Very high divorce rates and a culture where having a affair is quite common, contradicts the "Thou shalt not commit adultry' commandment.

The capatilist style politics and culture where being rich is admired and looked up to when the bible clearly states that rich people will not go to heaven. It's in Mathew 19:24 (and a few other sections)- 'And again I say unto you, It is easier for a camel to go through the eye of a needle, than for a rich man to enter into the kingdom of God.'

Some American states allow gay marriage (something I support) which is pretty rare in this world yet the bible clearly says that all gays (or at the very least gay males) should be put to death in Leviticus 20:13 - "If a man lies with a man as one lies with a woman, both of them have done what is detestable. They must be put to death; their blood will be on their own heads."

More than %10 of the US population lives below the povety line yet despite what the bible says in Deuteronomy 15:7: I command you to be openhanded toward your brothers and toward the poor and needy in your land" . Americans give more to their church (who just spend it most of it on themselves) than they do to the poor who obviously aren't get enough help (or any at all).

Less than half of all Americans attend church every week, some polls showing as little as 25% actually do.

****************

* Tasks for this exercise
a: In the post comparing American life with the Bible, what share of Americans do some polls show attending church each week?
b: Carry on the post comparing American life with the Bible from its last sentence.

****************

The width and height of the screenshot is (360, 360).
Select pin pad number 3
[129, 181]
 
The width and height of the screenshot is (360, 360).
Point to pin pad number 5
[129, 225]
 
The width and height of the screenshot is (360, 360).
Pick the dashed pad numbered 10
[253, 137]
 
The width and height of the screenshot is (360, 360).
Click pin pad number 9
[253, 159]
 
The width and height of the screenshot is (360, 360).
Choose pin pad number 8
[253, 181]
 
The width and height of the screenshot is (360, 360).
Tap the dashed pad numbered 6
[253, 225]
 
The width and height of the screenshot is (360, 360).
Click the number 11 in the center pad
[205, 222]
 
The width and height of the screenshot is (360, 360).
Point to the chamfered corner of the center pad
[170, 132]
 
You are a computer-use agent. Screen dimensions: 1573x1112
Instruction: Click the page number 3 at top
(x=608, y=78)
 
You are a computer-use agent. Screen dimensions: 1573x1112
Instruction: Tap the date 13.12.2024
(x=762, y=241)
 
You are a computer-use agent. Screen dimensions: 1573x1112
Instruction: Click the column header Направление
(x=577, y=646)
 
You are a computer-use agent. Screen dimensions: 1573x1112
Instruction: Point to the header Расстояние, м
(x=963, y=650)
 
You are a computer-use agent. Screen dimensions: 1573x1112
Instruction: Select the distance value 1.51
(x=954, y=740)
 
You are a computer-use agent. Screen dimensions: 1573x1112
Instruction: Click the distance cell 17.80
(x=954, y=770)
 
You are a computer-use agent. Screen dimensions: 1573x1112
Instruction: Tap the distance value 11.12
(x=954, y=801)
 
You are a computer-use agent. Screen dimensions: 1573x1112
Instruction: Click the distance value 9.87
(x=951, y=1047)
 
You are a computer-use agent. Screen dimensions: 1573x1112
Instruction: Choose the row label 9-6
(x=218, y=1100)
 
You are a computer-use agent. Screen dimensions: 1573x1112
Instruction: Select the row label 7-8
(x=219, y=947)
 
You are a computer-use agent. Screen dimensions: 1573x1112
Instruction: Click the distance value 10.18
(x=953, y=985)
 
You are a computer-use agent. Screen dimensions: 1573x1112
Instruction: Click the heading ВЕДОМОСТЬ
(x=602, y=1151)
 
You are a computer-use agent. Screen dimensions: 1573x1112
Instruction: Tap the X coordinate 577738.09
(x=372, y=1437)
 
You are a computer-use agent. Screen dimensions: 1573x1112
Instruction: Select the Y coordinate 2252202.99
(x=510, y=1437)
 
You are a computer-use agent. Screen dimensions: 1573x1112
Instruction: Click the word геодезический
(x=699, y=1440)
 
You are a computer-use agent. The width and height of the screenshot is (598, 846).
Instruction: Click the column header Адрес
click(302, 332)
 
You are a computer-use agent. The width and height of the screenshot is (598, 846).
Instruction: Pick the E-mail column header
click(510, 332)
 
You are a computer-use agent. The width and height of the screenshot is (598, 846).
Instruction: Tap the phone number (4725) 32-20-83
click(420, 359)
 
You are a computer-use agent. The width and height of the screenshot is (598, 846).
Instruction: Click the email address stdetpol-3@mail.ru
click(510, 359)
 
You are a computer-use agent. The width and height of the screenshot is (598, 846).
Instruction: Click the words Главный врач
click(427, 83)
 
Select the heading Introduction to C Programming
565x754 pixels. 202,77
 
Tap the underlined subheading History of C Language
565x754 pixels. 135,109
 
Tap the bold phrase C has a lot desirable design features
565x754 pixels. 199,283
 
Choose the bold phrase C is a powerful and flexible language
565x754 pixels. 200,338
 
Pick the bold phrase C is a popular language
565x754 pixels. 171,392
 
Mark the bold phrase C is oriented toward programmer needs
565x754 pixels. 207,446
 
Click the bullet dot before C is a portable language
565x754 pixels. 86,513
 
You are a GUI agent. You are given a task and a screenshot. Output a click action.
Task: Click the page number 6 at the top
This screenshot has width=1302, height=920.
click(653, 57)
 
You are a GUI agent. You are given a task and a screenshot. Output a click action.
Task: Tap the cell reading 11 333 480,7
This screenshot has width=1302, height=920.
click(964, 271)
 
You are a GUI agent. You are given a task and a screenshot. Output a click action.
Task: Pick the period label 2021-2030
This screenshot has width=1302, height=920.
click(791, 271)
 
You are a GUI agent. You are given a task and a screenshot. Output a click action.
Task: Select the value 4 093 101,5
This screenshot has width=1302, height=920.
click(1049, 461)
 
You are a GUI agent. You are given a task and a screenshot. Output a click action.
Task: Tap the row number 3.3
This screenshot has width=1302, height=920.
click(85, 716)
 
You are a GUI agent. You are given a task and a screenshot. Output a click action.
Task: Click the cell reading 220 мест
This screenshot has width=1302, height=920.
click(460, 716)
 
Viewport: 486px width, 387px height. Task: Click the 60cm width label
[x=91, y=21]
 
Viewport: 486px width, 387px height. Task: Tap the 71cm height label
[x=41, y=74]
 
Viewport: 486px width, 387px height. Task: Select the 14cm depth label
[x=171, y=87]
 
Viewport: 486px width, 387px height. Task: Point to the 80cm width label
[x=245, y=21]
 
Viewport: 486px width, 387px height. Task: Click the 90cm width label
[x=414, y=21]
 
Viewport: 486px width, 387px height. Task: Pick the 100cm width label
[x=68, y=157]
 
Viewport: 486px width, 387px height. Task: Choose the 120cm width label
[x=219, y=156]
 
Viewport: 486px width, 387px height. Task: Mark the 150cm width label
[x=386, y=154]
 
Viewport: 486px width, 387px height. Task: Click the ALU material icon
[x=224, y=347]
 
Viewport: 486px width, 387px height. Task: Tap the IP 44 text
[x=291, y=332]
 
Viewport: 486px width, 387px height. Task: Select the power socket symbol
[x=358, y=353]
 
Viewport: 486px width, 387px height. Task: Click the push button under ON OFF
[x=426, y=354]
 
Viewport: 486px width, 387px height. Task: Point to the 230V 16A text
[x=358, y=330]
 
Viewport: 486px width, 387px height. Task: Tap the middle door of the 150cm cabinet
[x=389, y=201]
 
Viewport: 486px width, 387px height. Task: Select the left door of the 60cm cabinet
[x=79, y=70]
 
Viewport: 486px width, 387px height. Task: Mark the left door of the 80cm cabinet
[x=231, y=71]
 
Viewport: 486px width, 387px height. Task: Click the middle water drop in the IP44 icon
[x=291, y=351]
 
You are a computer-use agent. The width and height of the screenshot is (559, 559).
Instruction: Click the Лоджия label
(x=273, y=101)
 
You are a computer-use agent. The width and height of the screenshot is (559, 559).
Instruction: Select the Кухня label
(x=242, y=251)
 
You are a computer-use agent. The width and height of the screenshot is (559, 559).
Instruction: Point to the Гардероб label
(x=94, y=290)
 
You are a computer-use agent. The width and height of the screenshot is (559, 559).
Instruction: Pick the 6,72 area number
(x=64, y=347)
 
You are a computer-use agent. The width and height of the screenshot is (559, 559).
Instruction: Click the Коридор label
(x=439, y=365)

****************

* Answers to the tasks
a: As little as 25%.

b:
I haven't seen statistics for this but it would appear they're also in violation of the 4th commandment: "Remember the Sabbath and keep it holy".



Why? North America and Britain have always embraced religion or spirituality, it's part of the culture and it's part of who we are.
Is this by way of exposing Children too it straight from Birth (by way of baptisims, christenings, circumcisms etc etc)? I don't know about Britain but Australia, as part of the Commonwealth/British empire does not 'embrace' religion and it's not part of who we are and our Prime minister does not constantly tells us to 'pray' or 'bless'. In the past we've even elected Athiest prime ministers (Paul Keating).

Belief in something greater than yourself is a wonderful thing
In what way?

This makes me think about the fact that no alcohol can be sold or bought on Sunday in this state. Every time I go to the grocery store on Sunday and I see those tarps lining the shelves with booze I get so fucking aggravated. And no, I don't drink.
I didn't know that. So much for a free country.

But did they have to create 100 different variations of a single religion?
I assume thats because they keep finding themselves violating their own relgion's rules so they start up a new Christian church with rules adjusted to suit themselves.

Being intelligent doesn't necessarily mean having a scientific background or being a special effect specialist on a TV show. Though generally, scientists tend not to be religious.
Thats true, but being scientific means knowing the facts, being logical, using or discovering evidence and defining unproven work as theorys which are all characteristics of a intelligent person. Christianity on the other hand requires a person to ignore evidence and believe in unproven stories/statistics of which they are not allowed to question or believe otherwise. These are the chracteristics of a narrow minded person who is unable to think for themselves - things that a intelligent person isn't.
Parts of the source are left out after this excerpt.